Distributed data preparation

Training data for machine learning models is often transformed before the learning process starts. But sometimes it is more convenient to generate the training data online rather than precomputing it: Maybe the data we want to present to the model depends on the current state of the model, or maybe we want to experiment with different data preparation techniques without having to rerun pipelines. This document is concerned with helping you speed up the data preparation by distributing it across multiple cores or machines.
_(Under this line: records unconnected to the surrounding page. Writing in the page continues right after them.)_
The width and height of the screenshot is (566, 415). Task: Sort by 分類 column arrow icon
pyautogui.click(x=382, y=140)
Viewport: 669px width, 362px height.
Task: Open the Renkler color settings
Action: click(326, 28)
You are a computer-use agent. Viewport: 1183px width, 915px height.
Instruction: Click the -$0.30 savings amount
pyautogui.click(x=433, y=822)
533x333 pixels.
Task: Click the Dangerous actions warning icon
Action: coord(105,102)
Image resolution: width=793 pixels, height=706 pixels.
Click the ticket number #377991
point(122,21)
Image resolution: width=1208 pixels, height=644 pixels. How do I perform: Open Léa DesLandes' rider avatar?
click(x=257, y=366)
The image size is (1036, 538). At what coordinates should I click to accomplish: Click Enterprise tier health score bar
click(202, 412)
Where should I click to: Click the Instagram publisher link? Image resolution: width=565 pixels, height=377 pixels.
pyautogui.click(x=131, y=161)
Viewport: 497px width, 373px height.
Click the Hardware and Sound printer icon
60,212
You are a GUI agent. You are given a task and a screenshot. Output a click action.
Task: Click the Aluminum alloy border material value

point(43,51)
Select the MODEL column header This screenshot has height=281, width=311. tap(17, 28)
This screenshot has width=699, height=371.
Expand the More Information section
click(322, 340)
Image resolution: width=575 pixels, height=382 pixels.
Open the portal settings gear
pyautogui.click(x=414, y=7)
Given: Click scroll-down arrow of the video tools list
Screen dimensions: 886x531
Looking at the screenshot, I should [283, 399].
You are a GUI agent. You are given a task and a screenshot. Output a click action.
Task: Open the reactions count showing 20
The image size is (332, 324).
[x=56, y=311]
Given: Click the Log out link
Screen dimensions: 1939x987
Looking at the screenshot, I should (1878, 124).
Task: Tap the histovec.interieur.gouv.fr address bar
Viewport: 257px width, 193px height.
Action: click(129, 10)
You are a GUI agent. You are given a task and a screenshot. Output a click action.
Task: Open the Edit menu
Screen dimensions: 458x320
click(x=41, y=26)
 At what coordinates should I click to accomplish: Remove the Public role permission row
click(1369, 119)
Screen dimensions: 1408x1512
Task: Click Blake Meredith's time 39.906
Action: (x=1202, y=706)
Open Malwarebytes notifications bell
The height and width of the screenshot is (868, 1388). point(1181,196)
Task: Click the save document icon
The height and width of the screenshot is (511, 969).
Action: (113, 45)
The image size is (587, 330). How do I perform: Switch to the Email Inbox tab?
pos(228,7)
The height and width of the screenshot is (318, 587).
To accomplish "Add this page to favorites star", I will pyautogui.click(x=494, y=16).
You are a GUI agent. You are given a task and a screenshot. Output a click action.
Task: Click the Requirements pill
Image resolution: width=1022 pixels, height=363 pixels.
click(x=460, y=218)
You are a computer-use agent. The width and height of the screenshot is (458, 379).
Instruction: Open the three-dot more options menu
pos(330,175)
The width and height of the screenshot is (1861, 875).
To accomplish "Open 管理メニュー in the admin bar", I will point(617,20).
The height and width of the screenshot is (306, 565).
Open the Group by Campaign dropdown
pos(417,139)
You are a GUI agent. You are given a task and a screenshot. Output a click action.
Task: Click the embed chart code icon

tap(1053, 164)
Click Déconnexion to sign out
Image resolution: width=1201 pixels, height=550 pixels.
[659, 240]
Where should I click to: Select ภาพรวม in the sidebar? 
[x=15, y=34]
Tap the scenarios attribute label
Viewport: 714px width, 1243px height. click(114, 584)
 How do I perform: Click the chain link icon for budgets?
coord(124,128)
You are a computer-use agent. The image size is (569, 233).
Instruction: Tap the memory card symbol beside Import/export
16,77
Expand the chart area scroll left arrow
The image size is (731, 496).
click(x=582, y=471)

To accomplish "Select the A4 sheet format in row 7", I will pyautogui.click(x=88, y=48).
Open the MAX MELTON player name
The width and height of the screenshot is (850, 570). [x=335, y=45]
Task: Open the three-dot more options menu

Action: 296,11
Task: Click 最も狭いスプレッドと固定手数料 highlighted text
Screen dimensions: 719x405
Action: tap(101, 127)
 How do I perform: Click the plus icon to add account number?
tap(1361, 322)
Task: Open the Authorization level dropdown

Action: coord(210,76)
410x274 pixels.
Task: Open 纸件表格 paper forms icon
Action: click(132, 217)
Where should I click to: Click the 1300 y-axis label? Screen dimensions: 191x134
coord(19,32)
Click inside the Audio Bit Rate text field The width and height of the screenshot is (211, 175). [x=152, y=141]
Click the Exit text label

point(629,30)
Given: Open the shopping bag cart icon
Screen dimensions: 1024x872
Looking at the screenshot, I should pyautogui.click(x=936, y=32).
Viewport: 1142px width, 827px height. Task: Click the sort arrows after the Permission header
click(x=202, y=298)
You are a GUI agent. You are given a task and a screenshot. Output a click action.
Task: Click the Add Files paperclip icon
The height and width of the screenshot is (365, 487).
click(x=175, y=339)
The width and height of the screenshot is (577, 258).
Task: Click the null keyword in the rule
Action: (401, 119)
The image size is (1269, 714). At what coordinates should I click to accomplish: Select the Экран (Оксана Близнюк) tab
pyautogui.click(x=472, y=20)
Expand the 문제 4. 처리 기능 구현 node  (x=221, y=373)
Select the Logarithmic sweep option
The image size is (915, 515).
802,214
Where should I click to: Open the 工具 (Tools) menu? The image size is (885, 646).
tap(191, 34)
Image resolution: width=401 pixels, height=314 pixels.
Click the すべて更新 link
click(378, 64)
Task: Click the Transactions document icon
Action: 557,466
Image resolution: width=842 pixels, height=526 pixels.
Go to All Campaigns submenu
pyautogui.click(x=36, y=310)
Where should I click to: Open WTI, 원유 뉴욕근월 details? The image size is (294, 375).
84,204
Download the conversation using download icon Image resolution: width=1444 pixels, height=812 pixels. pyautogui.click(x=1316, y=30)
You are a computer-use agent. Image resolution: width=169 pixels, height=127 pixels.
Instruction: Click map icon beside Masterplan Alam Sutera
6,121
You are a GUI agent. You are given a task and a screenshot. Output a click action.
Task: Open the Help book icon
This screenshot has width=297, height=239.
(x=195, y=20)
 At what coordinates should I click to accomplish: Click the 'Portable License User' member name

Data preprocessing can generally be expressed as sink = map(transformation, source), where source is a generator of input data, transformation is the transformation to be applied, and sink is an iterable over the transformed data. We use ZeroMQ to distribute the data processing using a load-balancing message broker illustrated below. Each task (also known as a client) sends one or more messages to the broker from a source. The broker distributes the messages amongst a set of workers that apply the desired transformation. Finally, the broker collects the results and forwards them to the relevant task which act as a sink.

Building an image transformation graph

For example, you may want to speed up the process of applying a transformation to an image using the following graph.

import pythonflow as pf


with pf.Graph() as graph:
    # Only load the libraries when necessary
    imageio = pf.import_('imageio')
    ndimage = pf.import_('scipy.ndimage')
    np = pf.import_('numpy')

    filename = pf.placeholder('filename')
    image = (imageio.imread(filename).set_name('imread')[..., :3] / 255.0).set_name('image')
    noise_scale = pf.constant(.25, name='noise_scale')
    noise = (1 - np.random.uniform(0, noise_scale, image.shape)).set_name('noise')
    noisy_image = (image * noise).set_name('noisy_image')
    angle = np.random.uniform(-45, 45)
    rotated_image = ndimage.rotate(noisy_image, angle, reshape=False).set_name('rotated_image')

Let’s run the default pipeline using the Spotify logo.

context = {'filename': 'docs/spotify.png'}
graph('rotated_image', context)

Because the context keeps track of all computation steps, we have access to the original image, the noisy image, and the rotated image:

(Source code, png, hires.png, pdf)

_images/distributed-1.png

Distributing the workload

Pythonflow provides a straightforward interface to turn your graph into a processor for distributed data preparation:

from pythonflow import pfmq

backend_address = 'tcp://address-that-workers-should-connect-to'
worker = pfmq.Worker.from_graph(graph, backend_address)
worker.run()

Running the processors is up to you and you can use your favourite framework such as ipyparallel or Foreman.

Consuming the data

Once you have started one or more processors, you can create a message broker to facilitate communication between tasks and workers.

broker = pfmq.MessageBroker(backend_address)
broker.run_async()

request = {
    'fetches': 'rotated_image',
    'context': {'filename': 'docs/spotify.png'}
}
rotated_image = broker.apply(request)

The call to run_async starts the message broker in a background thread. To avoid serialization overhead, only the explicitly requested fetches are sent over the wire and the context is not updated as in the example above.

Calling the consumer directly is useful for debugging, but in most applications you probably want to process more than one example as illustrated below.

iterable = broker.imap(requests)

Using imap rather than using the built-in map applied to broker.apply has significant performance benefits: the message broker will dispatch as many messages as there are connected workers. Using the built-in map will only use one worker at a given time.

Note

By default, the consumer and processors will use pickle to (de)serialize all messages. You may want to consider your own serialization format or use msgpack.

Note

Pythonflow does not resend lost messages and your program will not recover if a message is lost.